Raw data —
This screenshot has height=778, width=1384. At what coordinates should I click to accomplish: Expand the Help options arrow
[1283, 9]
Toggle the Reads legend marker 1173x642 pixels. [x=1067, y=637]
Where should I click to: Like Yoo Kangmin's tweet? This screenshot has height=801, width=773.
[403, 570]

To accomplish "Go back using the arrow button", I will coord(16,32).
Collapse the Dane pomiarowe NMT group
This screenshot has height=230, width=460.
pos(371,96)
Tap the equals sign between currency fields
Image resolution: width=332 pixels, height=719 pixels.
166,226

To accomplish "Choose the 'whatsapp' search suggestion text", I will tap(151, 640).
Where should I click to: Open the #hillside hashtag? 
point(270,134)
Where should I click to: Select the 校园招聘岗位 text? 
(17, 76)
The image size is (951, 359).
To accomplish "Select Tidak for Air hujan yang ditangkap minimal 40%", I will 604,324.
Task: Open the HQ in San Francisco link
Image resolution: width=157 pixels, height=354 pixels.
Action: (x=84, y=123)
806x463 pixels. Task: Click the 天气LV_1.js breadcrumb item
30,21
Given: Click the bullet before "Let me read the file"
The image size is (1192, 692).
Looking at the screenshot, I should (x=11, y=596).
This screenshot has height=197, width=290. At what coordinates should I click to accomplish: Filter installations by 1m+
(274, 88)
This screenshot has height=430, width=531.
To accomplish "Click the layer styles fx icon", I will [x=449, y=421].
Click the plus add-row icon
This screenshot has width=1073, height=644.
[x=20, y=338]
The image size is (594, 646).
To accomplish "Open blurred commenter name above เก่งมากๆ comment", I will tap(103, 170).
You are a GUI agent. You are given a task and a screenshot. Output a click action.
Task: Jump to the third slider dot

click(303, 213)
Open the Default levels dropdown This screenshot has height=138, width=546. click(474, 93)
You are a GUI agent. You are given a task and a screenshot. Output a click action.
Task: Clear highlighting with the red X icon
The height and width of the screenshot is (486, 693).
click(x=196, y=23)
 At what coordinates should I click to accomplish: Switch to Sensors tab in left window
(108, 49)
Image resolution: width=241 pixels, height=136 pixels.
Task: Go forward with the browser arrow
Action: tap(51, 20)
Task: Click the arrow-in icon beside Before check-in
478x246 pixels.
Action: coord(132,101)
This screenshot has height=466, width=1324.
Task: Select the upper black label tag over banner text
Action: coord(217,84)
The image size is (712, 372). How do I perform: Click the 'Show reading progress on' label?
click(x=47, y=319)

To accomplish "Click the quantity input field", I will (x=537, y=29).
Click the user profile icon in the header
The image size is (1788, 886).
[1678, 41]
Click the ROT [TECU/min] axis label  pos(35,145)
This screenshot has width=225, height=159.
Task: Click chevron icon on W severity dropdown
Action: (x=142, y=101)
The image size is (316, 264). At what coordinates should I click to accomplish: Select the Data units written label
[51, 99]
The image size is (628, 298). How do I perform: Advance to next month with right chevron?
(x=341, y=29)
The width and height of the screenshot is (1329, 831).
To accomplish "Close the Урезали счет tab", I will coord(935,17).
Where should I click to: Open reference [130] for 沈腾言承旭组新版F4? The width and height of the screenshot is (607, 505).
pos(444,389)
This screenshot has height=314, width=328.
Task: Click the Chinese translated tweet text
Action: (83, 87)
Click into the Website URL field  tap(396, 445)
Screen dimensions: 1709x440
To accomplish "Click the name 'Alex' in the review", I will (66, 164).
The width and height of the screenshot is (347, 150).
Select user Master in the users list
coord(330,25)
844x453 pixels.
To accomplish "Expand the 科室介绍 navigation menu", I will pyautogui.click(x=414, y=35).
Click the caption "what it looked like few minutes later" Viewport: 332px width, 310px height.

Exercise directions — Return the data lines from the one containing "Toggle the Reads" through the one containing "pos(371,96)", inclusive, exactly as they appear above.

Reply —
Toggle the Reads legend marker 1173x642 pixels. [x=1067, y=637]
Where should I click to: Like Yoo Kangmin's tweet? This screenshot has height=801, width=773.
[403, 570]

To accomplish "Go back using the arrow button", I will coord(16,32).
Collapse the Dane pomiarowe NMT group
This screenshot has height=230, width=460.
pos(371,96)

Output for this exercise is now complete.